At the bottom of the page, there are also two parameters for the pre-emphasis stage. The pre-emphasis stage is performed before generating a spectrogram to reduce the effect of noise by increasing energy at the highest frequencies. If the Coefficient value is 0, there is no pre-emphasis on the input signal. The pre-emphasis parameters are kept at their default values.

  1. Extract the MFCC features from each training sample by clicking on the Generate features button:
Figure 4.16 – Generate features button

Figure 4.16 – Generate features button

Edge Impulse will return Job completed in the console output at the end of this process.

MFCC features are now extracted from all the recorded audio samples.

There's more…

Once MFCCs have been generated, we can use the Feature explorer tool to examine the generated training dataset in a three-dimensional (3D) scatter plot, as shown in the following screenshot:

Figure 4.17 – Feature explorer showing the seven output classes

Figure 4.17 – Feature explorer showing the seven output classes

From the Feature explorer chart, we should infer whether the input features are suitable for our problem. If so, the output classes (except the unknown output category) should be well separated.

Under the Feature explorer area, we find the On-device performance section related to MFCC:

Figure 4.18 – MFCC performance on the Arduino Nano 33 BLE Sense board

Figure 4.18 – MFCC performance on the Arduino Nano 33 BLE Sense board

PROCESSING TIME (latency) and PEAK RAM USAGE (data memory) are estimated considering the target device selected in Dashboard | Project info:

Figure 4.19 – Target device reported in Project info

Figure 4.19 – Target device reported in Project info

From Project info, you can change the target device for performance estimation.

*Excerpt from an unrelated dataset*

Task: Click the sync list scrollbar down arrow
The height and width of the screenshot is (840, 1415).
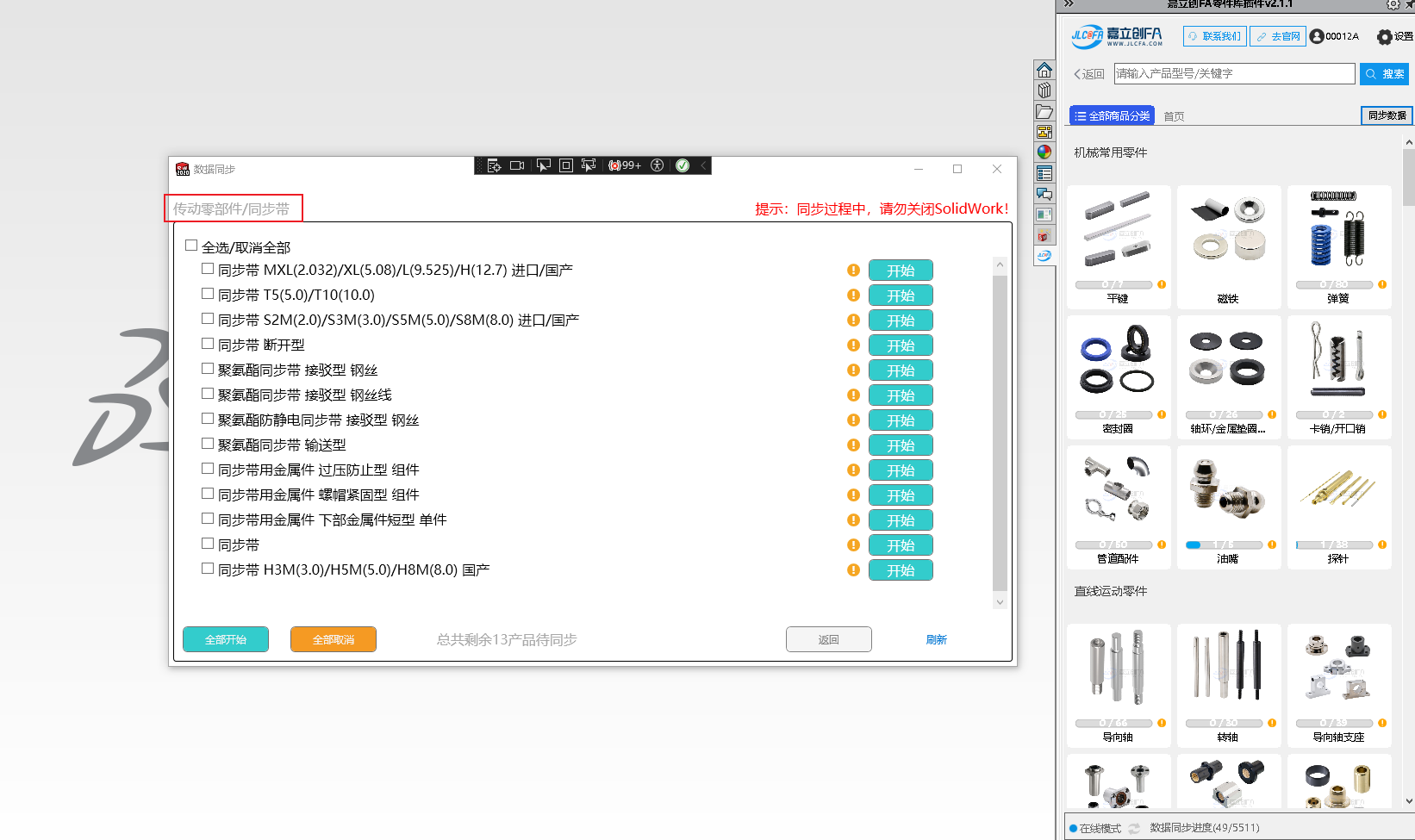Action: click(x=1000, y=602)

Unfortunately, Edge Impulse does not support the Raspberry Pi Pico, so the estimated performance will only be based on the Arduino Nano.

Designing and training a NN model

In this recipe, we will be leveraging the following NN architecture to recognize our words:

Figure 4.20 – NN architecture

Figure 4.20 – NN architecture

The model has two two-dimensional (2D) convolution layers, one dropout layer, and one fully connected layer, followed by a softmax activation.

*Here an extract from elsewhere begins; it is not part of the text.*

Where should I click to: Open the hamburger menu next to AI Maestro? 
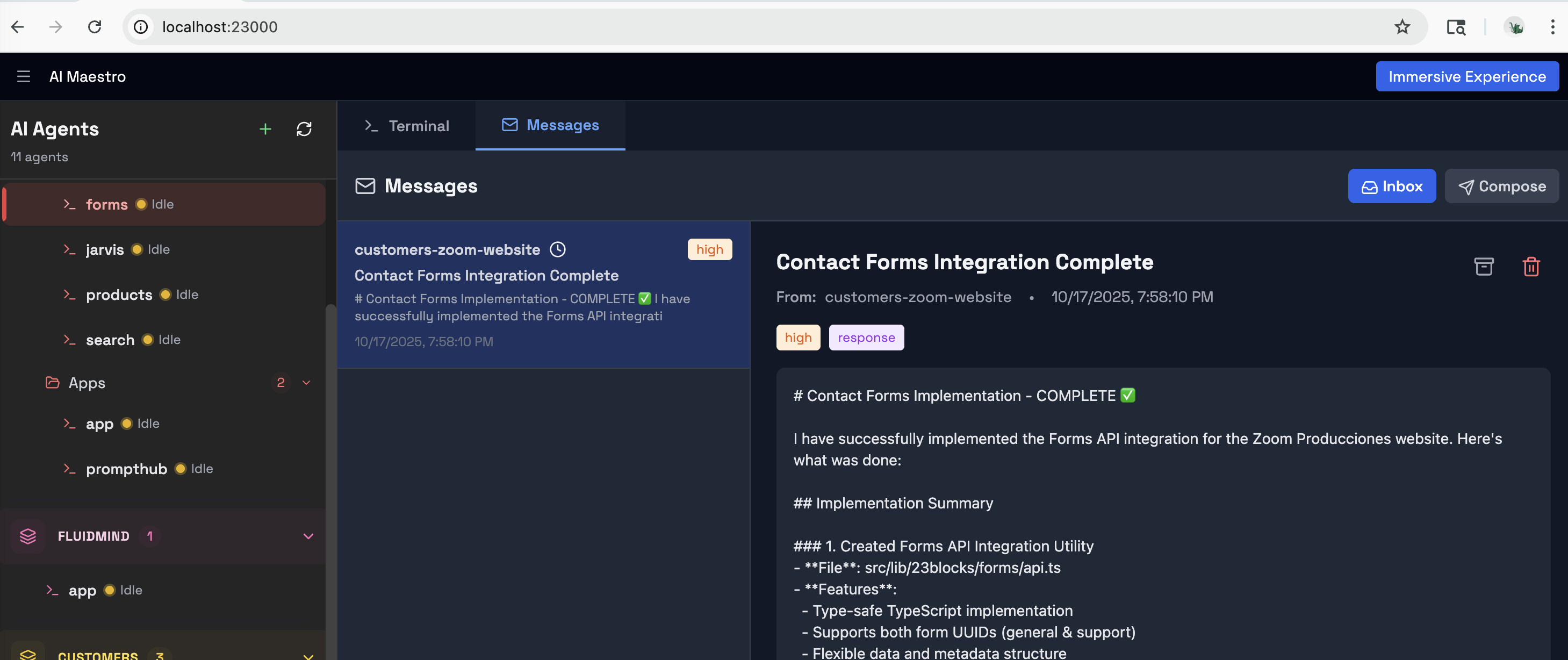[23, 77]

The network's input is the MFCC feature extracted from the 1-s audio sample.

Getting ready

To get ready for this recipe, we just need to know how to design and train a NN in Edge Impulse.

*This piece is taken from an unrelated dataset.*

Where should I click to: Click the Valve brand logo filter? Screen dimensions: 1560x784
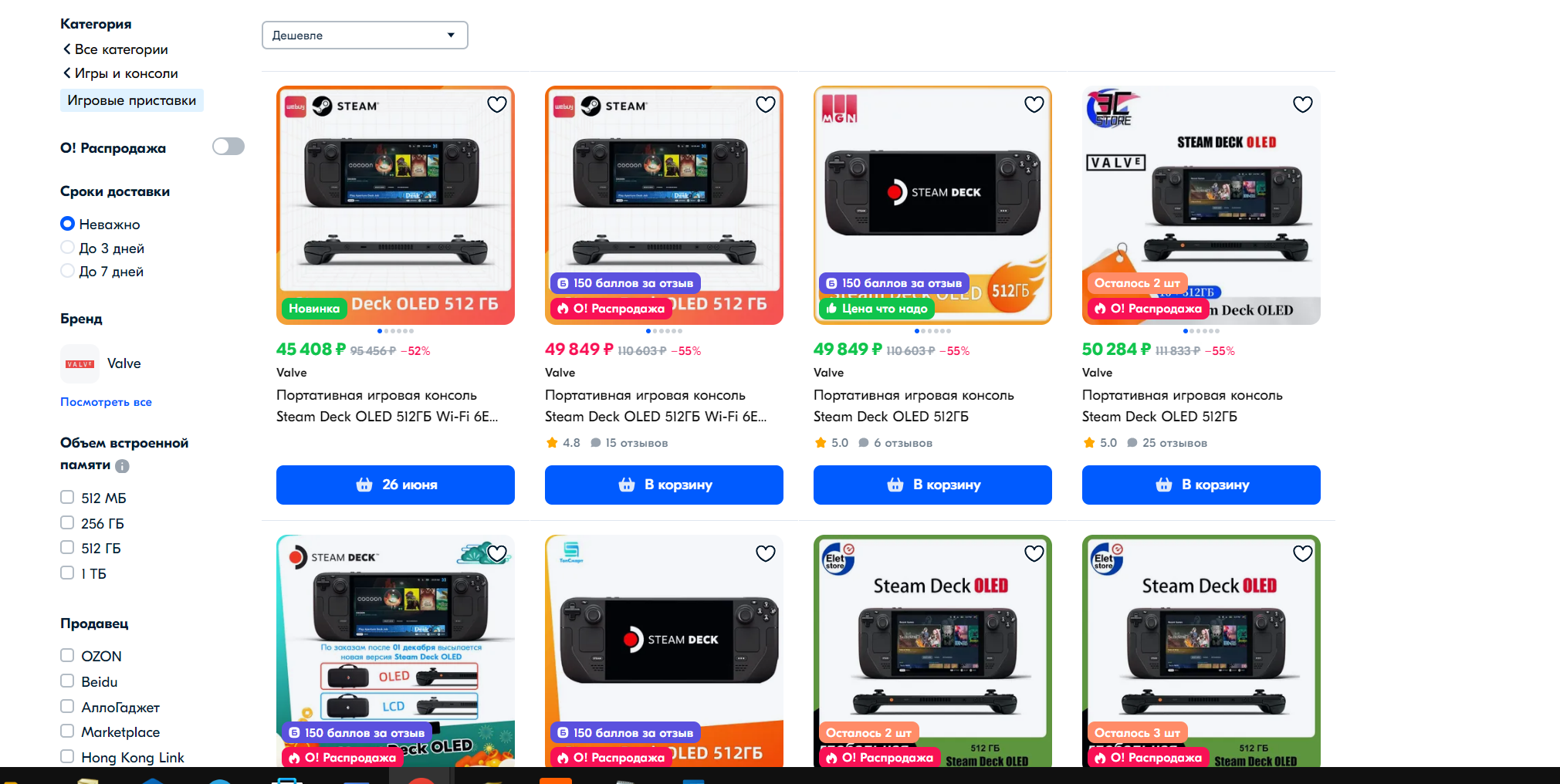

Depending on the learning block chosen, Edge Impulse exploits different underlying ML frameworks for training. For a classification learning block, the framework uses TensorFlow with Keras. The model design can be performed in two ways:

  • Visual mode (simple mode): This is the quickest way and through the user interface (UI). Edge Impulse provides some basic NN building blocks and architecture presets, which are beneficial if you have just started experimenting with deep learning (DL).
  • Keras code mode (expert mode): If we want more control over the network architecture, we can edit the Keras code directly from the web browser.

Once we have designed the model, we can launch the training from the same window.

How to do it…

Click on Neural Network (Keras) under Impulse design and follow the next steps to design and train the NN presented in Figure 4.20:

  1. Select the 2D Convolutional architecture preset and remove the Dropout layer between the two convolution layers:
Figure 4.21 – Deleting the dropout layer between the two 2D convolution layers

Figure 4.21 – Deleting the dropout layer between the two 2D convolution layers

  1. Switch to Keras (expert) mode by clicking on . In the coding area, delete the MaxPooling2D layers:
Figure 4.22 – Deleting the two pooling layers from the Keras code

Figure 4.22 – Deleting the two pooling layers from the Keras code

Set the strides of the first convolution layer to (2,2):

model.add(Conv2D(8, strides=(2,2), kernel_size=3, activation='relu', kernel_constraint=tf.keras.constraints.MaxNorm(1), padding='same'))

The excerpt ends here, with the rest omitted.